太陽の光を背に見るからに不機嫌そうな表情でダンテを見下ろしていたソフィアは返事を待たずに少し間を開けて隣に腰を少し大げさに落としたソフィアもダンテと同じように背もたれにもたれ掛るとだらしなく手足を放り投げた。


「…もう少しおしとやかには出来ないもんかね」
「お生憎様。あたしはナマエとは違うわ」
「…はっ、違いねぇ」


嘲笑うかのように笑ってそう口にしたダンテにソフィアが軽く横目で睨み付けた。アイスブルーのソフィアの髪が風に揺れる。それだけだというのにダンテの脳裏を横切ったのは少し癖のついたハニーブラウンの髪だった。

短くため息を吐き出したダンテの姿に、ソフィアも気付かれないようにため息を吐き出した。空を仰いで目の前をゆっくりと過ぎていくまっしな雲を見つめる。とても穏やかな景色だ。


「…あたしは笑ってるナマエが好きよ」
「……」
「ついでに言うなら、あんたの隣で、あんたと幸せそうに笑ってるナマエが好き」
「…じゃあ……どうしろって、」


ソフィアの話を黙って空を見上げながら聞いていたダンテは重々しく口を開いた。切なく吐き出されたダンテの声は震えているように聞こえて耳を疑ったソフィアは少しだけダンテの表情を伺おうとしたが、その表情はうまく読み取れない。
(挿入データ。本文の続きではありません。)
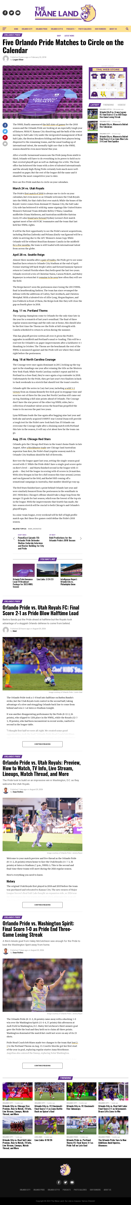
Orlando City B (57, 28)
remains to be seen (48, 277)
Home (16, 28)
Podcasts (70, 28)
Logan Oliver (18, 60)
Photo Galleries (84, 28)
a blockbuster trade (36, 447)
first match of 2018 (34, 193)
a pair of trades (48, 259)
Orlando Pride (41, 28)
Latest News (69, 35)
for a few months (21, 245)
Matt (15, 631)
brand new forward (37, 217)
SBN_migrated (35, 529)
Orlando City (27, 28)
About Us (113, 28)
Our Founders (100, 28)
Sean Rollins (18, 792)
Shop (59, 35)
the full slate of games (54, 124)
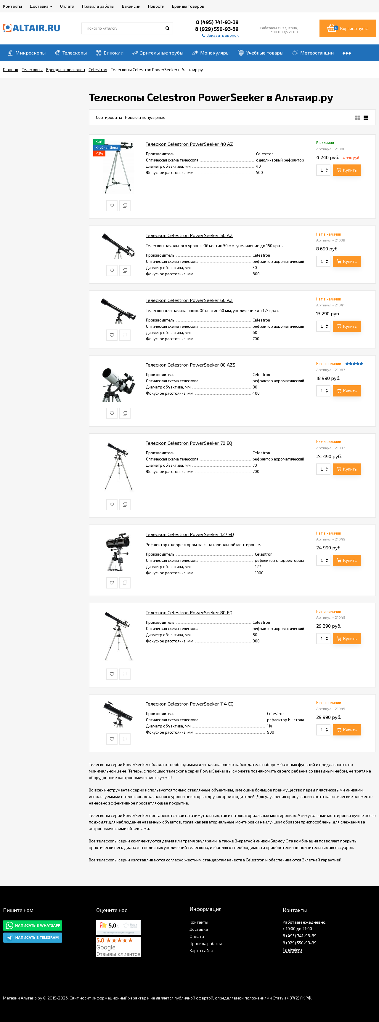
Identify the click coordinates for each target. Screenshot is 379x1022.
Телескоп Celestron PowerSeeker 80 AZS (190, 364)
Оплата (197, 936)
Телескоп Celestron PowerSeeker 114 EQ (190, 703)
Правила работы (206, 943)
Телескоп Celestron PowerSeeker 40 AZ (189, 144)
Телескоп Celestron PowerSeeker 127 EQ (190, 534)
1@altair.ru (292, 949)
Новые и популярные (145, 117)
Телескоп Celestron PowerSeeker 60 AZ (189, 300)
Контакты (199, 922)
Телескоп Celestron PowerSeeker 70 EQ (189, 443)
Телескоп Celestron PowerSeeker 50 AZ (189, 235)
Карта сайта (201, 950)
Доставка (199, 929)
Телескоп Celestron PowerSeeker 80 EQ (189, 612)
ダンテの大きく息を吸い込む音がソフィアの耳をかすめた。


「じゃあどうしろって言うんだよ!俺が傍に居ればナマエやお前らだって危ないんだぞ…!」


身体を起こしたダンテは強く握りしめた拳を睨み付けた。考え込むようにがくりと肩を落としたダンテにソフィアは何も言えずにただ彼の背中を見つめる。朝日の当たる赤いコートに包まれた背中が妙に寂しげに見えた。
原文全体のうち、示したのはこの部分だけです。